The first 4 cuts all showcase the group's vocal symbioses, with themes running counter current and back together. These early explorations are generally fast paced and enthusiastic, ready made for the live setting but also taking full advantage of available studio technology and production. Instrumentation is traditional but played with a youthful panache. The vocals are typically in French rather than Breton.

"Le Mariage Insolite de Marie La Bretonne" and "Mrs Mac Dermott" are slower melodies, showing the group's incorporation of more consciously courtly material. "Kiss the Children for me Mary" is a slow song in which the accompaniment is simply pipes and acoustic guitar until rock drums come in. It's still sedate but shows a taste for the more unconventional underpinnings of the progressive movement, not surprisingly given the period and Tri Yann's perfectionist streak. Another one in this vein is the masterful "Quand La Bergere", richly layered and sung, a hypnotic slow dance. Of note here is the constantly changing meter of the acoustic guitar accompaniment while traditional instruments weave in and out.

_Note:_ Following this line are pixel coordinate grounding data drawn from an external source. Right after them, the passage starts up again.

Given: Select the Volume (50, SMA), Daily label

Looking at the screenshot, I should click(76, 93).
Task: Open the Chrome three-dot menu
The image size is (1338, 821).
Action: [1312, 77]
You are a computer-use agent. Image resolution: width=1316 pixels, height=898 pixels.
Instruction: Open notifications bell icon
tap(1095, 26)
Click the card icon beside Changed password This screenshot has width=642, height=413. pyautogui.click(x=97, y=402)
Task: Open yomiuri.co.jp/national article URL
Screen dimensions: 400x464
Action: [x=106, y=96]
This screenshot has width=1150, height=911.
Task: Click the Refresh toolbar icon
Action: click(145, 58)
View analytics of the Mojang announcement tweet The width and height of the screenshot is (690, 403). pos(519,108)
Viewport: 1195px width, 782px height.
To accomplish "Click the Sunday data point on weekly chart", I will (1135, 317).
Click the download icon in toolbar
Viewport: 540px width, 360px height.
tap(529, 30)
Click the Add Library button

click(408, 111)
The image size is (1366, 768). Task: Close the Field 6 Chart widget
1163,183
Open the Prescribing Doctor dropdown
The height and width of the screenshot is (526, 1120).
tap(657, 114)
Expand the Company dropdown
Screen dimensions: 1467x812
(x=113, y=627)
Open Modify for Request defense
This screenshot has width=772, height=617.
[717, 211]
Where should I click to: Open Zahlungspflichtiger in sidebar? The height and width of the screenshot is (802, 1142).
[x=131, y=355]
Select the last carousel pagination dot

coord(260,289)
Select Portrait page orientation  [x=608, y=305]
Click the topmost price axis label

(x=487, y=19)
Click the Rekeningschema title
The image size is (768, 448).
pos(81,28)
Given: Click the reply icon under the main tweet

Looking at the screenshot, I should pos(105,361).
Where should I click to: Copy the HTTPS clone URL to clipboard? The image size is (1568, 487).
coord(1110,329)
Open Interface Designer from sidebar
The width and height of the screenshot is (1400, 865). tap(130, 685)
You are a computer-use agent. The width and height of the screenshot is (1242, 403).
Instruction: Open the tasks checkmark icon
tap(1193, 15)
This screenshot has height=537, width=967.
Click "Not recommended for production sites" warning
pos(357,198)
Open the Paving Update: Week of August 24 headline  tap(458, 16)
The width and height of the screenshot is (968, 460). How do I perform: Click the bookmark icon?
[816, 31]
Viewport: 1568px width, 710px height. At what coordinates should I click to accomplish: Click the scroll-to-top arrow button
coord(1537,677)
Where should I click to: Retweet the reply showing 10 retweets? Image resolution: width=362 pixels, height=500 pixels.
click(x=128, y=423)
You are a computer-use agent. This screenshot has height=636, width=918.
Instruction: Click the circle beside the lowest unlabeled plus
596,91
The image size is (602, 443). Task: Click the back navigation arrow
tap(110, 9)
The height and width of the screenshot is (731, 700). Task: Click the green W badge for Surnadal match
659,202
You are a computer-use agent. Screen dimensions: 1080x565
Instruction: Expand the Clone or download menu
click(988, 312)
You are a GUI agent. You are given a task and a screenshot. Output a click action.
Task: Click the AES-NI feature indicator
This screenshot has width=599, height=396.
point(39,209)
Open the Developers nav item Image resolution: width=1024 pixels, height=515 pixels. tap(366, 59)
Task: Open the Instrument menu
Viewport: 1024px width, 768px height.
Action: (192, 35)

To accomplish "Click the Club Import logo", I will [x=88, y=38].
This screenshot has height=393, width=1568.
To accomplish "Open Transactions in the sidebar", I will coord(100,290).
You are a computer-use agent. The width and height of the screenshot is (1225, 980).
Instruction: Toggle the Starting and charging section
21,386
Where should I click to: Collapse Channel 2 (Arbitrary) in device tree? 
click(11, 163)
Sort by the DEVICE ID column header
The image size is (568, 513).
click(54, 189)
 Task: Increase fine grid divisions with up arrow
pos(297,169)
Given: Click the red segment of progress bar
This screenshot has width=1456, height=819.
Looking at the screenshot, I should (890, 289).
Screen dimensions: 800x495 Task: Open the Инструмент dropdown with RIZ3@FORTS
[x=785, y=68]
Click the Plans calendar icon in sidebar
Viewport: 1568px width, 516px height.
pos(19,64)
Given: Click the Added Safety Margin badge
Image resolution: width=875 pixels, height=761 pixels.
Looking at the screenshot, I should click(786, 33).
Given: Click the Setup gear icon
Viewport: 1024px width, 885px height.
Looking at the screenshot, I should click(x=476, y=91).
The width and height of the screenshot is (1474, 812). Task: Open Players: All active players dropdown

The period represented by the last half of the album is where the group really hit their stride. Instrumentally, they came close to OUGENWEIDE, STEELEYE SPAN and MOVING HEARTS with "Suite Ecossaise", especially the chunkier rhythm parts. "Les Cheveaux du Mene-Bre" is dominated by plaintive lead guitar then swarming electronic keyboards, almost a la PINK FLOYD. "An Tourter" proposes an extended repetition of a haunting vocal theme with sinister rhythm guitars and fiddles, in a manner that could make more conventional progsters blush. But "Korydwen et le rouge de Kenholl" tops them all, a narrative epic in which the group proves it can still shine in both directions circa 1990. The fiddle theme in the instrumental section is the coup de grace.

If you are lacking innovative Breton music in your collection, and who isn't to some degree, do augment your inventory with this superb compilation.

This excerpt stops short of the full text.